昨日のノルマンディの話じゃないけど、この年になると(どの年だ?!)最終的にどこに住むかというのが、私の周囲でチラホラと話題になって来ている。
そう言えば、そのノルマンディの小さな村(ペリエールって名前)には、週末をバカンス気分で住むパリジャンだけでなく、本気で村に根ざそうとしている住人たちもいるそうだ。
例えば、農家を買い取り、村でパン屋を始めた夫婦たち。自分の畑を持ちそこでできた無農薬の小麦粉を、昔から村に伝わる石釜でパンを焼いているのだという。それを聞きつけて、遠くの町からもパンを買いにやって来る人が増えたらしい。
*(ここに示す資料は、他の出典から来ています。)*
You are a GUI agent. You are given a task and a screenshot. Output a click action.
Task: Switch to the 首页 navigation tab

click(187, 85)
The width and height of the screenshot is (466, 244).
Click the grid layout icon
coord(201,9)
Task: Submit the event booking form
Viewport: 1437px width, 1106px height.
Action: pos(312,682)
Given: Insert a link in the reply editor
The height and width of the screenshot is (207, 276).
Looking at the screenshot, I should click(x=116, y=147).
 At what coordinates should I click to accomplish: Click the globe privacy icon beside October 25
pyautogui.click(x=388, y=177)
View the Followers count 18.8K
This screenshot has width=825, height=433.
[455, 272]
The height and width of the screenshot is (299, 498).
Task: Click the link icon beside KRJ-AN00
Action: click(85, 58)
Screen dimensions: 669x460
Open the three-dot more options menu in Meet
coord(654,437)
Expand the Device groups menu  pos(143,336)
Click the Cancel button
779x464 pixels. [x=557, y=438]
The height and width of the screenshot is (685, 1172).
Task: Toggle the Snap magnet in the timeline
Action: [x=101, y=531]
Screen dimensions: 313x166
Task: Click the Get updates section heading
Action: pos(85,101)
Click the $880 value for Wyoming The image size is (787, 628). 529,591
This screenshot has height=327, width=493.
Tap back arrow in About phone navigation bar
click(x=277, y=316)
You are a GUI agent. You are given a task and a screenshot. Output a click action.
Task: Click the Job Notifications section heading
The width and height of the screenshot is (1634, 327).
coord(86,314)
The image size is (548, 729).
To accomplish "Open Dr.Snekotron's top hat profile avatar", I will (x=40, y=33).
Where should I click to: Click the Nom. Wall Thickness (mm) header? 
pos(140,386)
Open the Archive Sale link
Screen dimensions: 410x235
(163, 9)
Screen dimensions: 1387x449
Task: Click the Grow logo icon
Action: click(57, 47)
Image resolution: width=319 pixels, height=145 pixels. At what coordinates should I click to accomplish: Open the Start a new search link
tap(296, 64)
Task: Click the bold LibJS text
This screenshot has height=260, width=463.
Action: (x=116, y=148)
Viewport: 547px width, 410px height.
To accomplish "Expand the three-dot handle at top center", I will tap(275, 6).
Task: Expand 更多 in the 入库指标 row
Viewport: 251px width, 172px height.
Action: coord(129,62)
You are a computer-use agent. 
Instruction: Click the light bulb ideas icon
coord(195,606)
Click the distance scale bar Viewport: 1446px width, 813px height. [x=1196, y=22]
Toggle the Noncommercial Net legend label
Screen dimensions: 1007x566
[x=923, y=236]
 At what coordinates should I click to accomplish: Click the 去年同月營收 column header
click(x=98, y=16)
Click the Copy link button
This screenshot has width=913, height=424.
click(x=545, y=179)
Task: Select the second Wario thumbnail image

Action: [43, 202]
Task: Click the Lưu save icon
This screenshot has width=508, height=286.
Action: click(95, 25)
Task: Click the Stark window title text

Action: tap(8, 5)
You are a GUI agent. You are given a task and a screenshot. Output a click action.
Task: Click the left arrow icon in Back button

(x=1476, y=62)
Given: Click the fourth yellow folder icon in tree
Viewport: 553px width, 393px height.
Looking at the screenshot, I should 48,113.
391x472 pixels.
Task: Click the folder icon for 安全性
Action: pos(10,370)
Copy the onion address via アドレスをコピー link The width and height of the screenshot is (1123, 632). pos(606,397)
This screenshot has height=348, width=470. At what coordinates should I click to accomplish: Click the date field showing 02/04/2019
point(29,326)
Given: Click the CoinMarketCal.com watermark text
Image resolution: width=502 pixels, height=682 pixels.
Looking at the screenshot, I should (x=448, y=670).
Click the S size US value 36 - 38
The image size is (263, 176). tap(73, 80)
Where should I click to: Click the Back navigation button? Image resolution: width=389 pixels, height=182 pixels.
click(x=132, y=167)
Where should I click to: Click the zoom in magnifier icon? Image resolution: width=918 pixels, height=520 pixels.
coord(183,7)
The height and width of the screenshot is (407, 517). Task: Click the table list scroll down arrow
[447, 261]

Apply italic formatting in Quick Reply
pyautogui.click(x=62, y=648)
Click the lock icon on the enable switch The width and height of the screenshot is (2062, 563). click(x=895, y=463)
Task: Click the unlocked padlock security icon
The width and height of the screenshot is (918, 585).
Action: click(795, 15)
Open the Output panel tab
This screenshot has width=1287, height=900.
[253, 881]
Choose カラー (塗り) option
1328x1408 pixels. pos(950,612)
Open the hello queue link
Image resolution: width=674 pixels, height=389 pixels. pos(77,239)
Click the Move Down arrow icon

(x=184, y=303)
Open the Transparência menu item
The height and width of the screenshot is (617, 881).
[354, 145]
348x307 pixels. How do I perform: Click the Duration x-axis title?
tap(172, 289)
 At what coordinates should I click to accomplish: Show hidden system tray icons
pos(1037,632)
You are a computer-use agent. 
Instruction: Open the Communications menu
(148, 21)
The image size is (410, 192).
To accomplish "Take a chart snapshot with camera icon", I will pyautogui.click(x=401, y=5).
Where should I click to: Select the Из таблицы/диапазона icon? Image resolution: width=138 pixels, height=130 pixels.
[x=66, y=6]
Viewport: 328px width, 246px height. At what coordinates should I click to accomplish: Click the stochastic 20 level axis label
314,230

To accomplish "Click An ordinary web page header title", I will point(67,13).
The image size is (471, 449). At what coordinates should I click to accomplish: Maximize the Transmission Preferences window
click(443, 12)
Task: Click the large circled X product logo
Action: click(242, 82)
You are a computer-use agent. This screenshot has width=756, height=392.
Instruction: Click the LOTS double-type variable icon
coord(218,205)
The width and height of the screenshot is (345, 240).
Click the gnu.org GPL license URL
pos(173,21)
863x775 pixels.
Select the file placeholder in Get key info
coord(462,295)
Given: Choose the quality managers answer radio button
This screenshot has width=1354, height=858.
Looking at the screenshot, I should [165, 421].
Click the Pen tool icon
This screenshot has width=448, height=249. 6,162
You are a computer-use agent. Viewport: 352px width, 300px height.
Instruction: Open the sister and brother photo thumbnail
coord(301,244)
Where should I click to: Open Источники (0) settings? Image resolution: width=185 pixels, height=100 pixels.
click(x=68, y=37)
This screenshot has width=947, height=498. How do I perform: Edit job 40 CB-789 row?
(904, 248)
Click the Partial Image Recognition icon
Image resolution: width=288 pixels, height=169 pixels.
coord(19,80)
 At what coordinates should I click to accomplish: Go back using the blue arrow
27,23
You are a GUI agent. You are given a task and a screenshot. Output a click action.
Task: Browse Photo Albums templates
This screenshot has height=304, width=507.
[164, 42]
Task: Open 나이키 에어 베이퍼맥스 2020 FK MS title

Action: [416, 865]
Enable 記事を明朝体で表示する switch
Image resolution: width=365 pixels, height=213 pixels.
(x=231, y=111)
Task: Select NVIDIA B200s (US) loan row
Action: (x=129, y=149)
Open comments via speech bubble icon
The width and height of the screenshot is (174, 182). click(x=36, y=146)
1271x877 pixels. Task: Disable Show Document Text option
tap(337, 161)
似たような話は、私の実家がある田舎の近くでもある。私も山道を進みながら、そこのパン屋までわざわざ買いに行ったことがある。そのとき、何を好き好んで、こんなド辺鄙なところに住んでいるんだろう?と思ったのを覚えているけど、彼らに取ってはここが快適で理想の土地だったわけだ。こんなふうに、自分が生まれた町にこだわらず、どこでも自分が好きな町に住む人が最近日本にも増えて来たのはいい傾向だと思う。
つまり、ふるさとや親や子どもに執着せず、それぞれが、「好き」をプライオリティに置けば、いい町が出来上がるんじゃないかな?
経済や刺激を優先する人は都会に住べばいいし、スローライフが好きな人は田舎だったり、放浪が好きな人は定着地を決めなければいいし…ね。
なら、自分はどうなのか?
都会のネオンも好きだし、のんびりまったりのスローな田舎もいい。森の穏やかさも好きだし、海の広さもいいし、空に手のとどく高い所もいい。
ほどよく都会で、ほどよく田舎で、森や海の自然もほどよく近場にあり、快適であれば尚、いい。
そう考えると…なんだ、今住んでいる場所じゃないか。
好きか嫌いかあんま考えたことなかったけど、意外と好きなところに住んでいるんだなあ〜と自分でも感心した。人は結局、好きな場所に流れつくのか?街はともかく、確かに今住むマンションの1室は、カンで選んだだけあって、だんだん愛着が湧いていて愛おしくなっている。
相方はなぜか、私の実家がある田舎も家もお気に入り。
さて、終の棲家はどこになるのやら…? ま、多少の変化はあれど、ふたりとも“心地いい”に関しては、敏感だから、きっとその「場」に落ち着くのでしょう。